Naturally, I started with a few sketches. I started with the pig/boar men.
Now, I am by no means a character modeler. This was actually the most daunting part of the process for me. I get so caught up in polycounts and edge flow that I lose sight of what actually matters in the end. In my case, the edge flow of my topology only really mattered for my hand-painted textures and rig deformations. Below you can see some progress shots, and a close up of the main guy's face. I really love how my style translated over to 3D, and hand-painting made things a lot of fun. This tied in nicely with my background art as well, which uses a few layered, distorted planes to give the illusion of depth, even though I started with a flat PNG. The crowd in the dance floor shot use that same technique, along with some regular planes with silhouettes drawn on top.
Music & Lipsyncing
Most of the motion capture data is from Mixamo, with a few of my own motions thrown in there. I wanted to have more custom data, but the cleanup process proved too much for my time constraints. There was very little real animation on my part, besides some motion blending and procedural grasping on the hands (for this I just made an attribute on the wrists that controlled the clench of the fists, as the mocap didn't have any hand motion at all). Most of the animation work went into the lipsyncing cleanup, which you can read more about in my previous blog post. The process was essentially the same, though this time I was dealing with a longer song and more mouth shapes. My lipsync script scaled up nicely though. The most challenging part was editing down the audio into something manageable for the scope of the project. This wasn't the only reason though: I still had to mouth out the rapping and singing parts to get clean-enough data for the forced alignment portion. I am much less of a rapper than I am an artist/developer, but I think I managed okay this round :)
Return to Unreal
This was one of my very first lighting tests. Rendering in real-time was a lot of fun. Being able to iterate so quickly on my shots was huge for my creative process, as it was much more forgiving than the alternative of making an artistic decision and waiting for Arnold to output an image. Learning Unreal's lighting and post-process systems proved challenging, but certainly worth it. A lot of the decisions I made in pre-viz made it to the final cut, such as the wider-shot dance floor scene. I also found room to improvise, like with the opening camera truck down the hall for the title sequence.

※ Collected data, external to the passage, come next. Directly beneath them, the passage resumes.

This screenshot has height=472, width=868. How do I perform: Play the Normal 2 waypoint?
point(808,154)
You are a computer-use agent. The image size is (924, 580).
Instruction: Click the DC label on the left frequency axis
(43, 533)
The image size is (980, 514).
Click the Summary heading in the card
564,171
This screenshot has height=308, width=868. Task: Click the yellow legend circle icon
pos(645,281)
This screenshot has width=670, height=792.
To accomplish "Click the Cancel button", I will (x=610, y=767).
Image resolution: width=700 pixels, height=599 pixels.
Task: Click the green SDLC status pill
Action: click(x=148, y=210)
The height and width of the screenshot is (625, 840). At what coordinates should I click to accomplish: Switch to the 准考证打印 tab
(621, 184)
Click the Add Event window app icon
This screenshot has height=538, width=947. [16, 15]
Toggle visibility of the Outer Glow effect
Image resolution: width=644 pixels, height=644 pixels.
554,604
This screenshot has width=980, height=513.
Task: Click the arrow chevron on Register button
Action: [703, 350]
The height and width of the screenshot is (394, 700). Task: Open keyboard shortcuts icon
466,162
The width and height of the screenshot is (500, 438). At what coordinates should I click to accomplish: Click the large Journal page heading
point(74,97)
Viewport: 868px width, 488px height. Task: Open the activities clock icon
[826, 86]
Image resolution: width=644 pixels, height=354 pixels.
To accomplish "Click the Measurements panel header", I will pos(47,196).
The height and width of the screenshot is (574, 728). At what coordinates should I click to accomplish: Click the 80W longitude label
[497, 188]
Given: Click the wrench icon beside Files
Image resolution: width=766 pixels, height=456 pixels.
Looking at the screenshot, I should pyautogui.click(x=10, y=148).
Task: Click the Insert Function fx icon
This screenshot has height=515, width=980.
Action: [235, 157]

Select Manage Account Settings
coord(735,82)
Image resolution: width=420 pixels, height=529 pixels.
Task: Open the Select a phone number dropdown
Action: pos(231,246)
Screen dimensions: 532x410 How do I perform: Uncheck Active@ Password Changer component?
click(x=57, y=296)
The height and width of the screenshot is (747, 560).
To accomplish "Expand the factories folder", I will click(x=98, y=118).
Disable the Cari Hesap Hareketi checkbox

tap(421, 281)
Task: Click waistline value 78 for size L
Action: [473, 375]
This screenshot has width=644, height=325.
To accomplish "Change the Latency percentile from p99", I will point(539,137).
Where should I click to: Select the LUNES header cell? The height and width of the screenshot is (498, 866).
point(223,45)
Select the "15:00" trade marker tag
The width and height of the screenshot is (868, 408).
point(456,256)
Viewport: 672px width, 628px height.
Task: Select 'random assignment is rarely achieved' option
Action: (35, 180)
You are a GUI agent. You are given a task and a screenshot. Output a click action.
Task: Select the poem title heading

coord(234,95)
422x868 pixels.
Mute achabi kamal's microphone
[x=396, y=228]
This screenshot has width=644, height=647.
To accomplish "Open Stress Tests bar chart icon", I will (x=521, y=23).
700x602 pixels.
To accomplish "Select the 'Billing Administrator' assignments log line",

My first major hurdle was getting my lipsync data into Unreal. Ultimately I was able to export the Mouth Plane used for the lip shape image in Maya to its own animation curve in Unreal. I could then evalutate that curve in Unreal at each event tick to know which mouth shape to apply to the material. On the material itself, I just create a Dynamic Material Instance on the start. There's a Mouth Textures array that I pull from on each Actor. That's where I place all of the corresponding textures (as I would in Maya) and let the animation curve eval handle the proper index. Below is the Blueprint that I used for all of the characters in the scene.
Conclusion
This has been a pretty lengthy blog post, but it's been long overdue. This was a great project for me, and I'm glad to have spent my last studio class on something that became so personal. My last semester at LSU was really specially. Between my capstone project, my virtual production class, and this, I was exposed to so many workflows and teams that I never thought I'd get a chance at. I've grown a lot, even in these past few months that I've been gone. I'm gonna finish this off before I get too sentimental, but thank you for reading!